● **YOUR OBJECTIVE**: Your task is to transcribe the entries below exactly, from their first line down to the line containing "Select the third", and to stop there.

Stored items
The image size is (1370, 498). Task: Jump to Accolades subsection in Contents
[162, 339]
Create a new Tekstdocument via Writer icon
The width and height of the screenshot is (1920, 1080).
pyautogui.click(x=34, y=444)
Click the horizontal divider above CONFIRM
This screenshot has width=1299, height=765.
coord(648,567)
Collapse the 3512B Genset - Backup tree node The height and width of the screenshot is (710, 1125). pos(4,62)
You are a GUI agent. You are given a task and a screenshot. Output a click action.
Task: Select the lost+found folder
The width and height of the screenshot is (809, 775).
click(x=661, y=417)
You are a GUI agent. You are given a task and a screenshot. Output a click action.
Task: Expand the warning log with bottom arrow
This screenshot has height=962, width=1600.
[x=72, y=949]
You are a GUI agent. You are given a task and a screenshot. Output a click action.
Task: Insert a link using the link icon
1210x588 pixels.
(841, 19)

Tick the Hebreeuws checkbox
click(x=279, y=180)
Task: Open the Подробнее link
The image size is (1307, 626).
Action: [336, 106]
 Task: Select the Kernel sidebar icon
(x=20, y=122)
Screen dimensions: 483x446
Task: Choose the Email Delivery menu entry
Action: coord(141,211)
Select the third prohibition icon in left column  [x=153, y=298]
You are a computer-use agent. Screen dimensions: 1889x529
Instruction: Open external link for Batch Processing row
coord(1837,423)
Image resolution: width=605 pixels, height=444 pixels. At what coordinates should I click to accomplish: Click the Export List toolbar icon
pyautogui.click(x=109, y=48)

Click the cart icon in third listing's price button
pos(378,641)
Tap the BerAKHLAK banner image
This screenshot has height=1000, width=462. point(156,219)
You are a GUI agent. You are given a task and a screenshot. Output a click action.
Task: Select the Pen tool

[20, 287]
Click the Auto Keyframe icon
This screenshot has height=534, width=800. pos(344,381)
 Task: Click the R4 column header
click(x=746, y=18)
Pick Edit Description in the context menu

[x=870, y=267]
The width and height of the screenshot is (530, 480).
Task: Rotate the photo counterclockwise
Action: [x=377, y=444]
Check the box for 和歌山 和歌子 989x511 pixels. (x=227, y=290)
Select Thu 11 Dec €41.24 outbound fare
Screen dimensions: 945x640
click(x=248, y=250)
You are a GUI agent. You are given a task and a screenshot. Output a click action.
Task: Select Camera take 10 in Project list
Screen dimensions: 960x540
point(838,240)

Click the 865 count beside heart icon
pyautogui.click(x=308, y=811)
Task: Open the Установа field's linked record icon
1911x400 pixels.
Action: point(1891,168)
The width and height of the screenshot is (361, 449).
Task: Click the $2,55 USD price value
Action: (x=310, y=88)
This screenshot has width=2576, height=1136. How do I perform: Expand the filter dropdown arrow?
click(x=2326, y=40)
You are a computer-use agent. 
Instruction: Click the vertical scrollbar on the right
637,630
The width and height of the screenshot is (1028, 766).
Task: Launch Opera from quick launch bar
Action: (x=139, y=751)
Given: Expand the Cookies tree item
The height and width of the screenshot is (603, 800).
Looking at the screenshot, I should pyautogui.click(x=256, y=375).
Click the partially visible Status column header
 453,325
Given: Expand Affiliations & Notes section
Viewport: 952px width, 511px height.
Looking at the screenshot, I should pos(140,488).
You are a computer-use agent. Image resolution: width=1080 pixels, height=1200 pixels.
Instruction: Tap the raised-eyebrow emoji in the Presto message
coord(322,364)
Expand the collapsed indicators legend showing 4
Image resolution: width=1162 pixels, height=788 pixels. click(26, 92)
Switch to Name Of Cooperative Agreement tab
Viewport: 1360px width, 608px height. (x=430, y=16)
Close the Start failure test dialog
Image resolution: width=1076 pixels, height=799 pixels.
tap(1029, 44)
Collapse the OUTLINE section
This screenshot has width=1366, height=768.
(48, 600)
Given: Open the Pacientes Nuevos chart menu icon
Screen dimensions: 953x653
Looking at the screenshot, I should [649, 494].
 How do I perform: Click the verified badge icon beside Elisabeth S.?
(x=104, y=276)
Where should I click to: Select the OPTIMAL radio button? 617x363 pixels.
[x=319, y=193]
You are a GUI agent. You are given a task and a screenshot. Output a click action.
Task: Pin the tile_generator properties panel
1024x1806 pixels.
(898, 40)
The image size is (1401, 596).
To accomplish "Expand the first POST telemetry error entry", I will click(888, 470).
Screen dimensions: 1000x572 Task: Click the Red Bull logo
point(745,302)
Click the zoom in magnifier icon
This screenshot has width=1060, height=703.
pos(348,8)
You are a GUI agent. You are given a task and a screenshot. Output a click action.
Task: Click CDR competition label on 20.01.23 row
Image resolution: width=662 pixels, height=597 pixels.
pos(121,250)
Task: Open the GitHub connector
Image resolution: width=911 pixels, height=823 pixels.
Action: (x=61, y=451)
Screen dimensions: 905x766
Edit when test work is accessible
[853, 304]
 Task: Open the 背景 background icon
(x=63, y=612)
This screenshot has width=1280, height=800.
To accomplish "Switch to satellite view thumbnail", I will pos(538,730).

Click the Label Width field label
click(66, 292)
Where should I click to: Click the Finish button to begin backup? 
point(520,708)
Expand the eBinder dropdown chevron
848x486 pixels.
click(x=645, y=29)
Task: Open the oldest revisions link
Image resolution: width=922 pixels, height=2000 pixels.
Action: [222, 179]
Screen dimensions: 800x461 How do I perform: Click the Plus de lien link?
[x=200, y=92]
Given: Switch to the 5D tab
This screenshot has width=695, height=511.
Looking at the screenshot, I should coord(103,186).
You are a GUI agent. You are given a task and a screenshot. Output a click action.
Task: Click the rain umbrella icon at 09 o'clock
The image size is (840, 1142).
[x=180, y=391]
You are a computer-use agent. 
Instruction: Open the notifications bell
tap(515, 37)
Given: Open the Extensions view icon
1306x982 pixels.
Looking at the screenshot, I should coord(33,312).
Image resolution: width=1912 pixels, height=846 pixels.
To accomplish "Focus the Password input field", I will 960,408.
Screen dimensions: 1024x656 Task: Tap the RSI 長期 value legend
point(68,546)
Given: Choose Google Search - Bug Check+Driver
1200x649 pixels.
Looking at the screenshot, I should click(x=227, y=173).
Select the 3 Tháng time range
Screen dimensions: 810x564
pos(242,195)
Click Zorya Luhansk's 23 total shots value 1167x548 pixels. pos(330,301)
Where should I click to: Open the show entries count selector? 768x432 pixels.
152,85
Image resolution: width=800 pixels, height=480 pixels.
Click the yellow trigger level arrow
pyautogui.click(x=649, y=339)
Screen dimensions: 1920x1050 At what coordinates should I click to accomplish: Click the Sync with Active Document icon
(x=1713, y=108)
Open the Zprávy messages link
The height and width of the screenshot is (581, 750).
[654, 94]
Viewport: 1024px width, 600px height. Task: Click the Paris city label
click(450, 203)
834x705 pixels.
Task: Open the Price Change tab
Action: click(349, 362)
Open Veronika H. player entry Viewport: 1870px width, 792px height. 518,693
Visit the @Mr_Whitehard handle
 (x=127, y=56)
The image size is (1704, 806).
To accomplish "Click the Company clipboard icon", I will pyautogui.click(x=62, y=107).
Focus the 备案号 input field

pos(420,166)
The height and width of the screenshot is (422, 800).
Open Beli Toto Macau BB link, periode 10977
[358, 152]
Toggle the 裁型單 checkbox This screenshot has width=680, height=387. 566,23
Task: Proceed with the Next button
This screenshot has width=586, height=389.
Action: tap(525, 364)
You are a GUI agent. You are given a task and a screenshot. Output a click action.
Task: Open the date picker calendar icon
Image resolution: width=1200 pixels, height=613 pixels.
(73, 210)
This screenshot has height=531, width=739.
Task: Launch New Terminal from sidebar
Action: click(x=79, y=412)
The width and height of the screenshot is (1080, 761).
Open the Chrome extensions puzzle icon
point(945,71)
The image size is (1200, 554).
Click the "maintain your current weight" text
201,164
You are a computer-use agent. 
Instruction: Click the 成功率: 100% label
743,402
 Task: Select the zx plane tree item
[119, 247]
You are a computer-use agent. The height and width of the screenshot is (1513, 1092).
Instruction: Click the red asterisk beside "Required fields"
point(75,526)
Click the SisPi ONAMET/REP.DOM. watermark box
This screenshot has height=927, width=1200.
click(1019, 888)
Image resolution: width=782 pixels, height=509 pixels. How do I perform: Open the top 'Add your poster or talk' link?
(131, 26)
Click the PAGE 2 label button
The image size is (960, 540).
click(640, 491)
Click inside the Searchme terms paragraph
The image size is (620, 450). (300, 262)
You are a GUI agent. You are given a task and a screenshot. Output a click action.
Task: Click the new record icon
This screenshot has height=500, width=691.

● **THE COMPLETED TASK**:
The image size is (1370, 498). Task: Jump to Accolades subsection in Contents
[162, 339]
Create a new Tekstdocument via Writer icon
The width and height of the screenshot is (1920, 1080).
pyautogui.click(x=34, y=444)
Click the horizontal divider above CONFIRM
This screenshot has width=1299, height=765.
coord(648,567)
Collapse the 3512B Genset - Backup tree node The height and width of the screenshot is (710, 1125). pos(4,62)
You are a GUI agent. You are given a task and a screenshot. Output a click action.
Task: Select the lost+found folder
The width and height of the screenshot is (809, 775).
click(x=661, y=417)
You are a GUI agent. You are given a task and a screenshot. Output a click action.
Task: Expand the warning log with bottom arrow
This screenshot has height=962, width=1600.
[x=72, y=949]
You are a GUI agent. You are given a task and a screenshot. Output a click action.
Task: Insert a link using the link icon
1210x588 pixels.
(841, 19)

Tick the Hebreeuws checkbox
click(x=279, y=180)
Task: Open the Подробнее link
The image size is (1307, 626).
Action: [336, 106]
 Task: Select the Kernel sidebar icon
(x=20, y=122)
Screen dimensions: 483x446
Task: Choose the Email Delivery menu entry
Action: coord(141,211)
Select the third prohibition icon in left column  [x=153, y=298]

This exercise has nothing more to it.